SELECTED PASSAGE:
-*-*-

May 23 2013
RT: UK’s colonial past a possible factor in brutal Woolwich killing
The Woolwich attack in the UK has already been branded as the latest manifestation of global Islamist terrorism. However, it has also been suggested the attack was backlash for the UK’s history of colonialism and intervention in the Middle East.
The UK government has branded the brutal attack on a soldier in Woolwich, East London, as a “sickening and barbaric” act of terrorism, although the terror allegation has not been officially confirmed. In video footage of the incident, the two assailants yell “God is greatest” in Arabic as they attempt to decapitate their victim.
When police arrived on the scene they reportedly opened fire and injured the two suspects, who subsequently spent the night under arrest in hospital. Speculation over the motivation behind the unprecedented attack is rife in UK media, with the press drawing parallels to a foiled 2007 plot to kidnap and decapitate a soldier in Birmingham.

-*-*-

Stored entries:
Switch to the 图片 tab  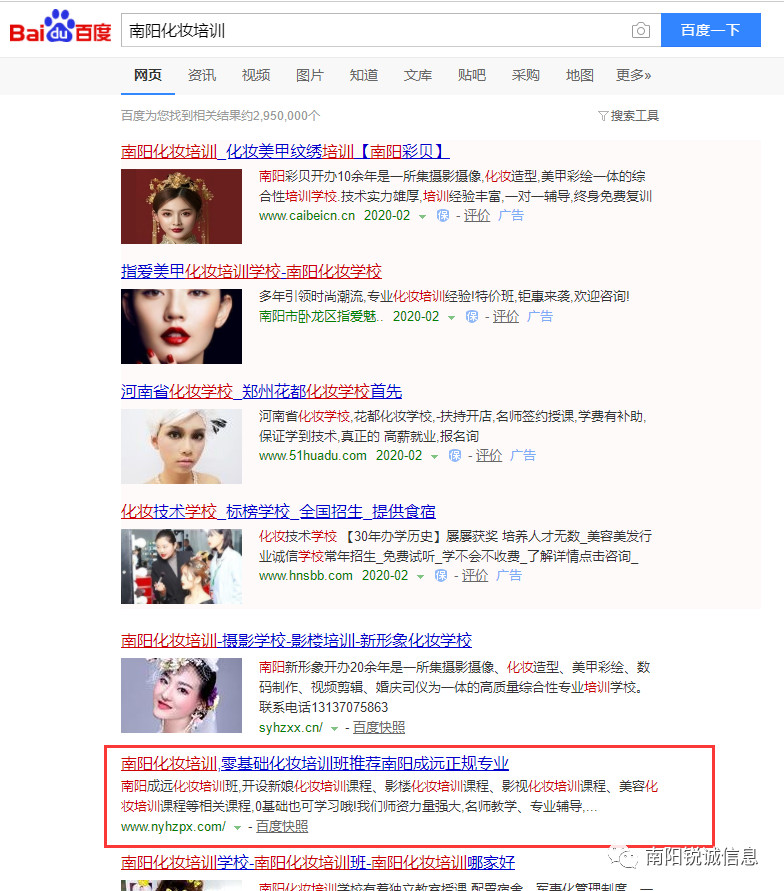(310, 75)
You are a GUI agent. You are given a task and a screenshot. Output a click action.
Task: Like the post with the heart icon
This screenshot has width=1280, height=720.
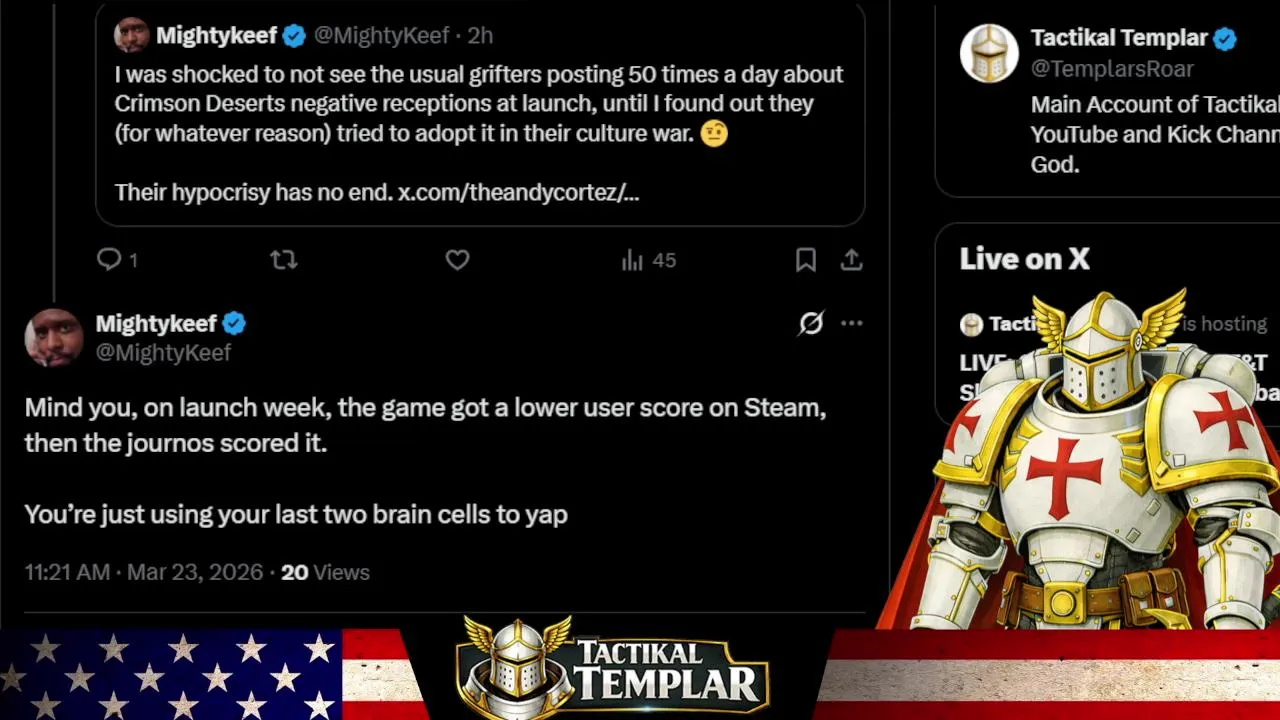[457, 260]
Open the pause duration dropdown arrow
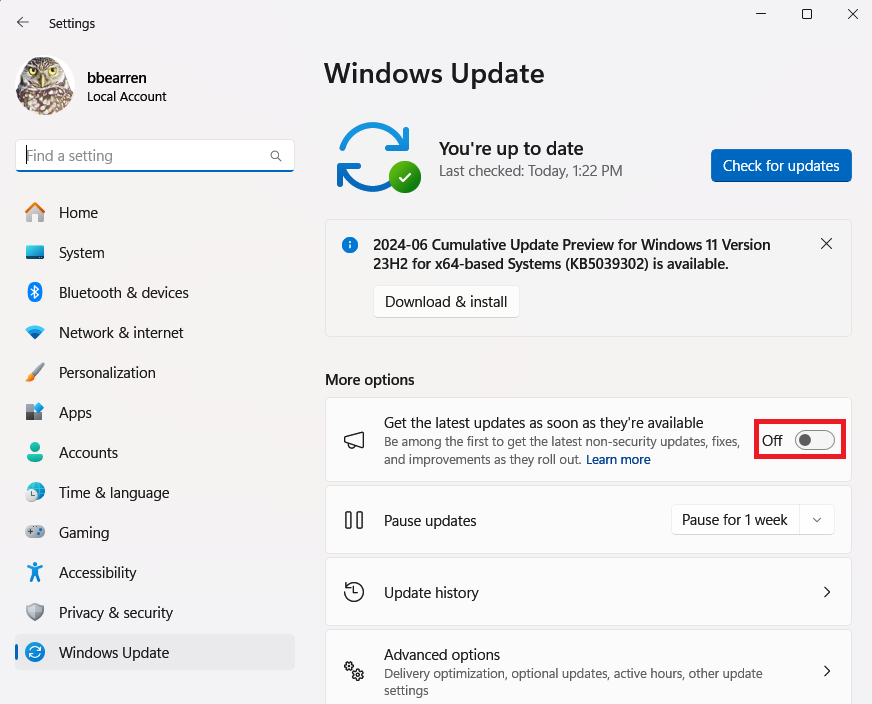Viewport: 872px width, 704px height. pyautogui.click(x=817, y=520)
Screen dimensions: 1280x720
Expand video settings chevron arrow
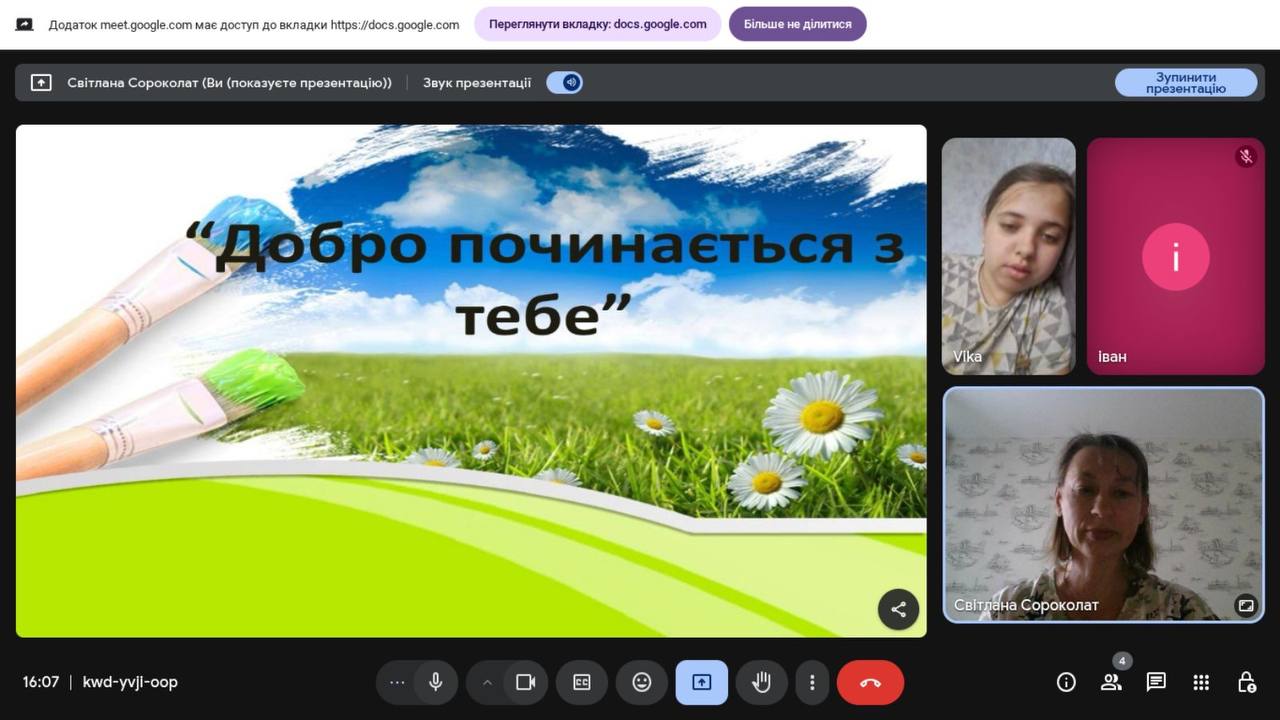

-*-*-

REQUIRED WORK: Extend the article on the Woolwich attack, starting right after its last sentence.

TASK RESPONSE:
Citing police sources, Reuters reported on Thursday morning that officers were examining possible links to Nigeria in the attack. Nigeria was a British colony for over a century before gaining independence in 1960. The UK now has a large Nigerian immigrant population numbering 174,000, according to the Office for National Statistics.
The colonial factor
Brian Becker from anti-war coalition ANSWER told RT that the UK’s neo-colonial approach to the Middle East, along with its NATO and US alliance, was leading to an “escalating cycle of violence.”
“The British colonial past and its current legacy of intervention and war is undoubtedly a factor,” Becker said.
“The British government joined George W. Bush in the invasion of Iraq and supported the war in Afghanistan.” UK politician George Galloway also intimated that the attack could have been a consequence of British actions abroad, drawing a parallel with Syria:
“This sickening atrocity in London is exactly what we are paying the same kind of people to do in Syria.” But Defense Consultant Moeen Raoof told RT that the nature of the attack was “bizarre,” and did not bear the hallmarks of Al-Qaeda.
“If this were an Al-Qaeda act they would have attacked many more targets,” Raoof said, describing the attack as more “opportunistic” than premeditated. Raoof added that UK soldiers were guilty of similar “appalling acts of murder,” and are “returning to the UK without any consequences.”